El casabe es el pan milenario de la selva y uno de los alimentos ancestrales más importantes de la Amazonía y del Caribe indígena. Elaborado a base de yuca amarga o mandioca, este pan delgado, redondo y crujiente forma parte de la dieta tradicional de pueblos originarios desde tiempos prehispánicos, convirtiéndose en un símbolo de resistencia cultural, aprovechamiento del territorio y sabiduría culinaria transmitida por generaciones.
Su preparación es un verdadero ritual: la yuca se ralla, se prensa para extraer el líquido tóxico, se seca, se cierne y luego se cocina sobre una plancha o budare caliente hasta obtener una tortilla dorada y firme. El resultado es un pan de sabor neutro, textura crocante y gran versatilidad, ideal para acompañar pescados, carnes, sopas, quesos, salsas o incluso preparaciones dulces.

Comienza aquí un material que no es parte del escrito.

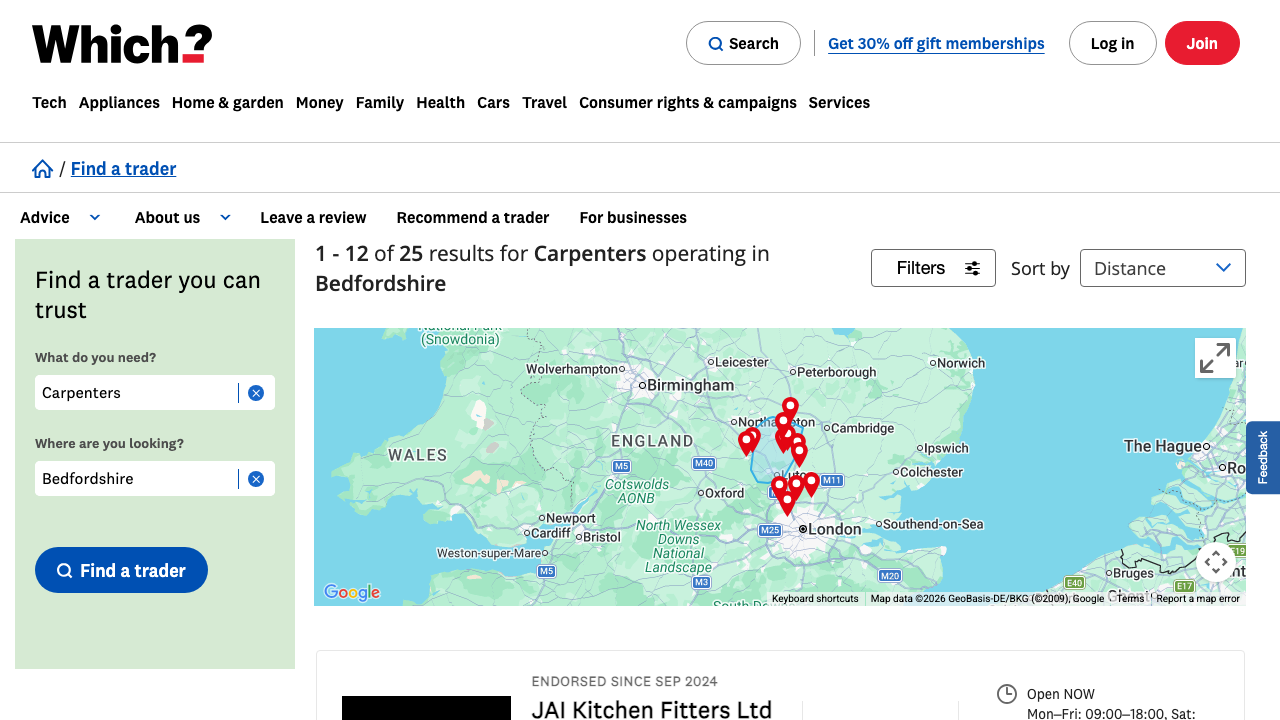Clear the Bedfordshire field using its X icon
Screen dimensions: 1280x720
coord(256,478)
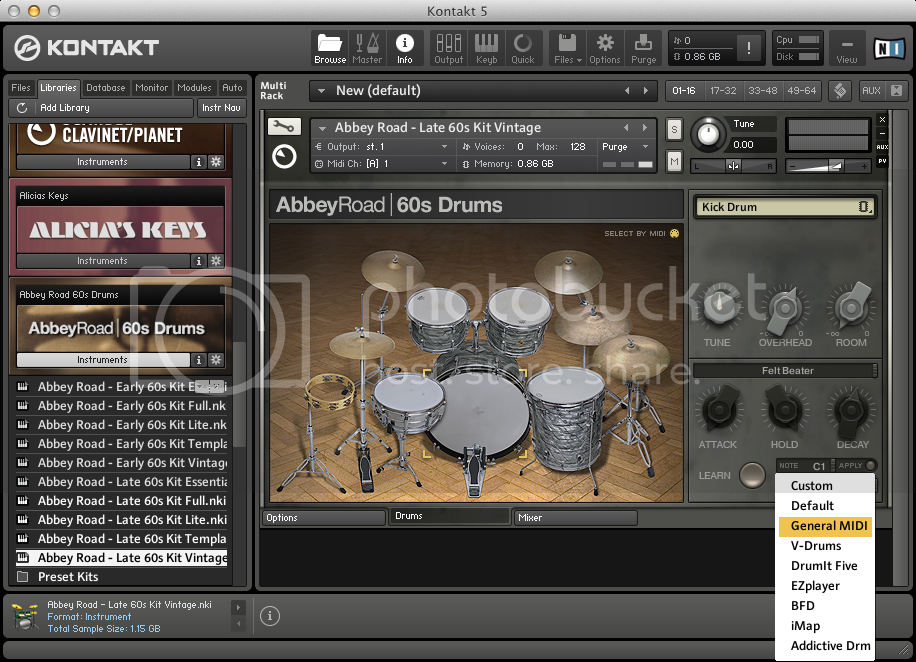Toggle the Select by MIDI option
The image size is (916, 662).
[x=674, y=234]
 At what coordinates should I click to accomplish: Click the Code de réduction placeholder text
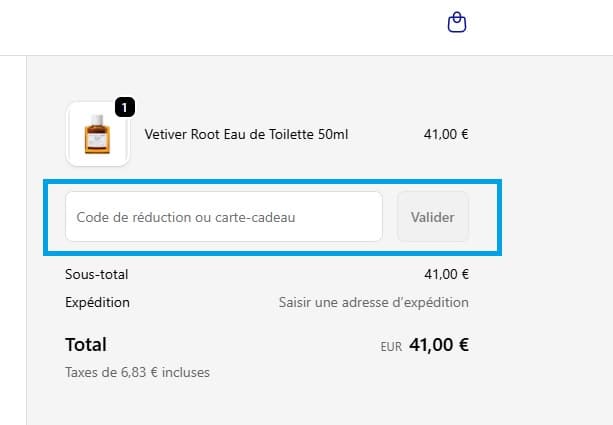(186, 217)
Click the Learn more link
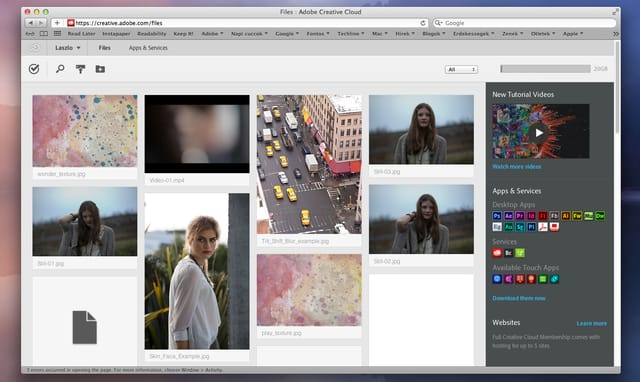Screen dimensions: 640x382 [x=591, y=323]
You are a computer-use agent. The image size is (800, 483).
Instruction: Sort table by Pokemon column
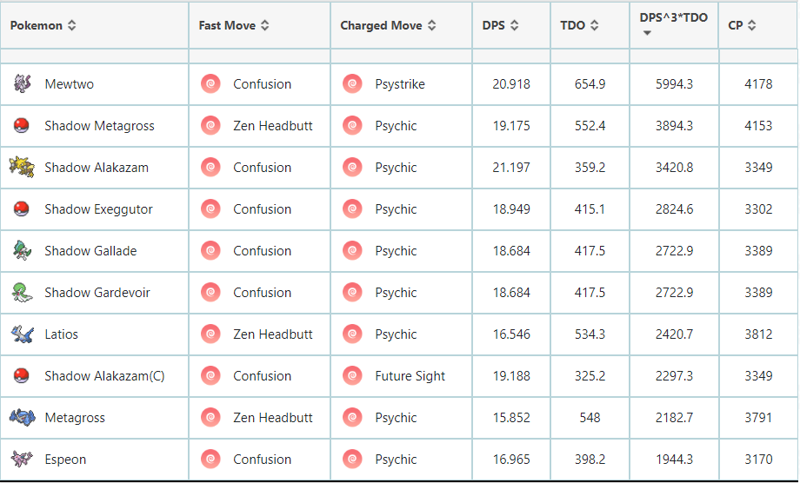pyautogui.click(x=44, y=25)
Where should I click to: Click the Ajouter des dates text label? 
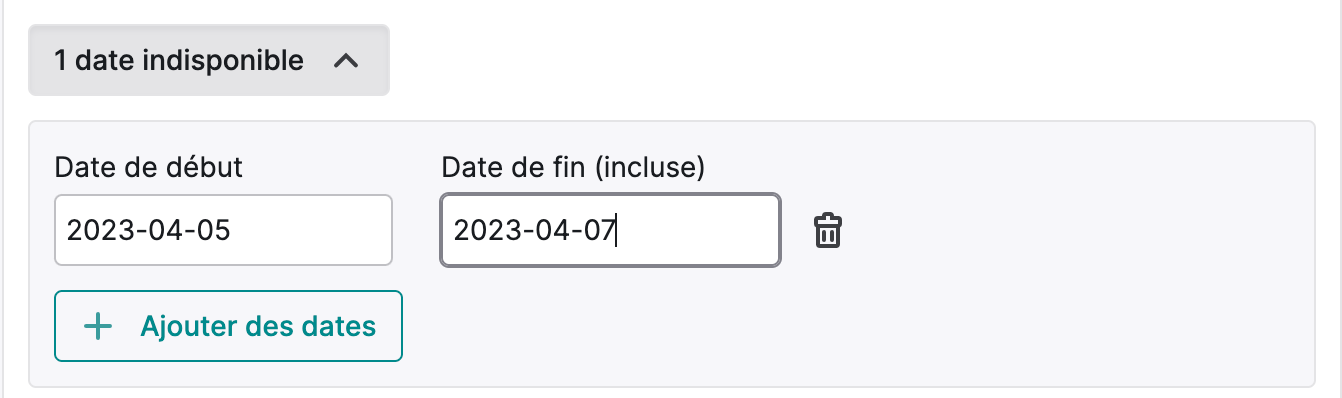point(258,326)
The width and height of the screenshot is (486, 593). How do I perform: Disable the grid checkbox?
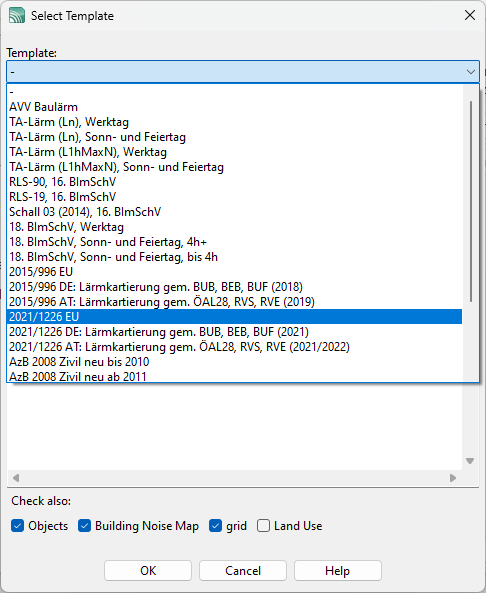pos(215,526)
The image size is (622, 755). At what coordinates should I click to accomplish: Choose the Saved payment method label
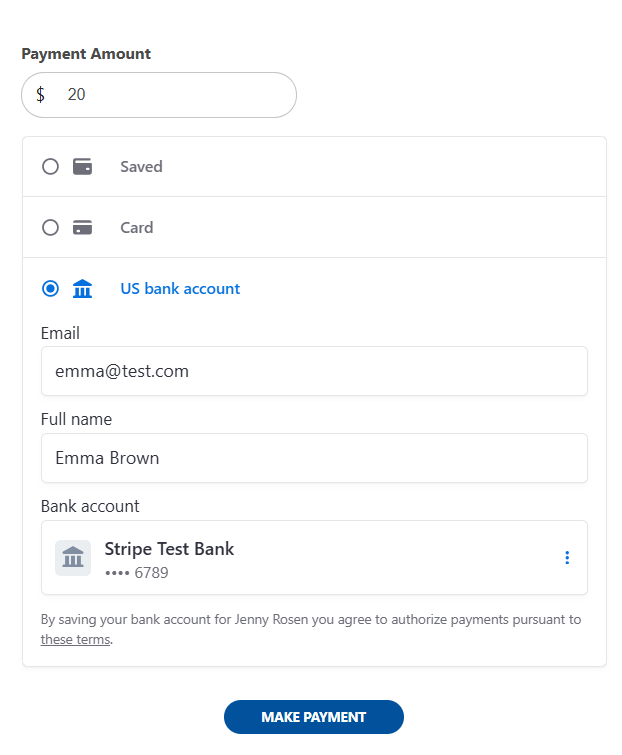141,167
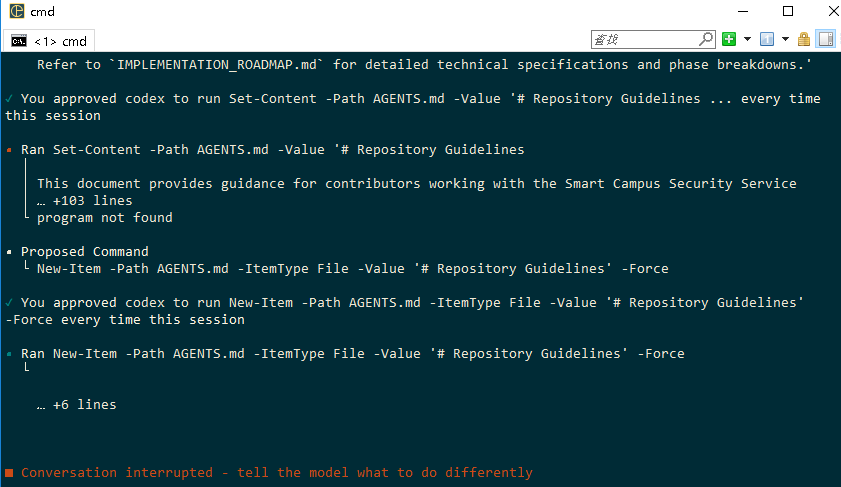Click the cmd console icon in tab

click(x=18, y=41)
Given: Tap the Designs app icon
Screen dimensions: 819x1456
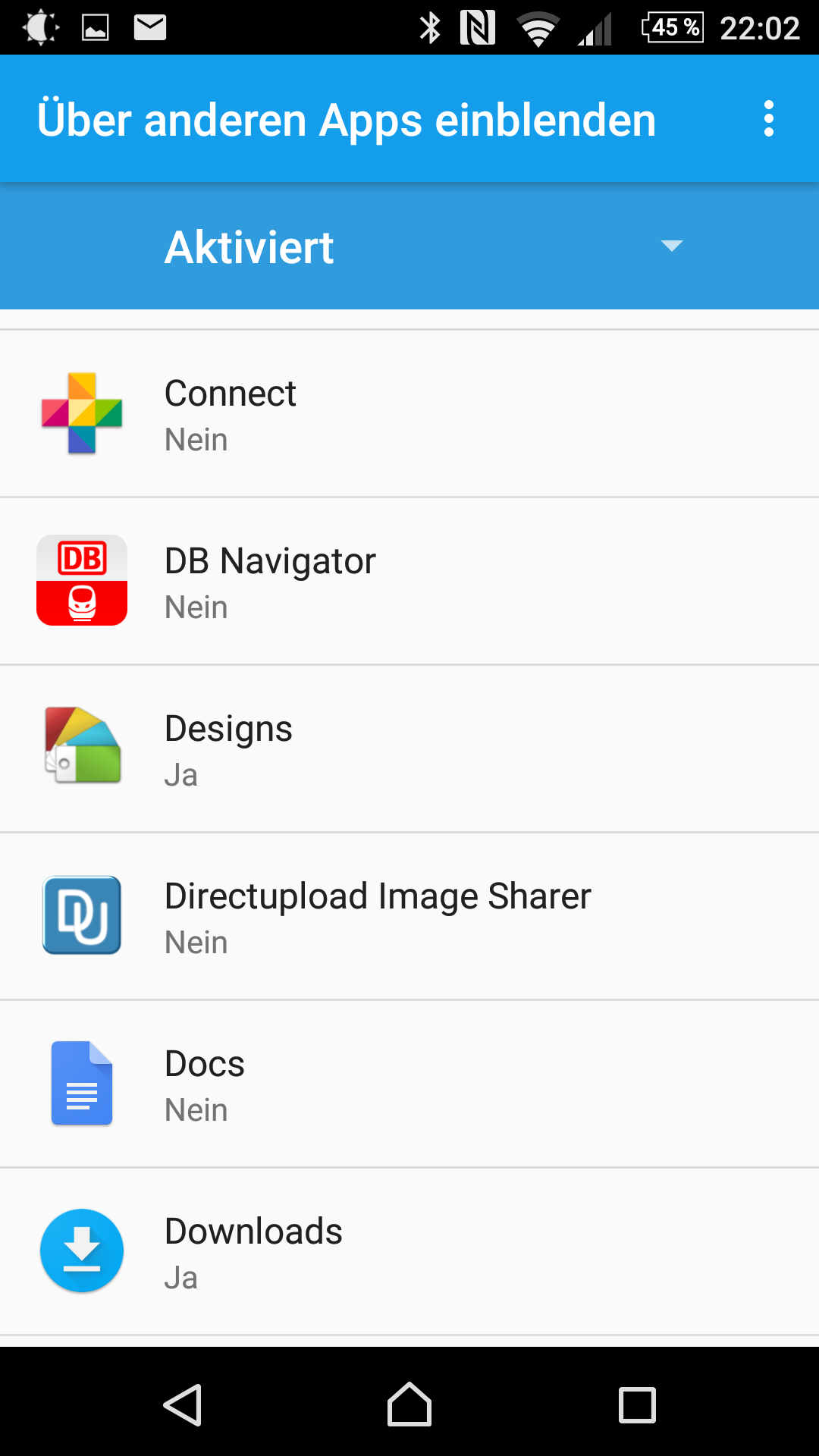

Más que un alimento, el casabe es identidad. En la selva y en las comunidades indígenas, representa una forma de conservar la comida por varios días, aportar energía en jornadas largas y mantener viva una tradición que conecta la cocina con la naturaleza. Por eso se le conoce como el pan de la Amazonía: simple, nutritivo, ancestral y profundamente ligado a la vida comunitaria.
Visitar territorios amazónicos y probar casabe es acercarse a una de las herencias gastronómicas más antiguas de América. Es un alimento humilde en apariencia, pero inmenso en historia, cultura y significado.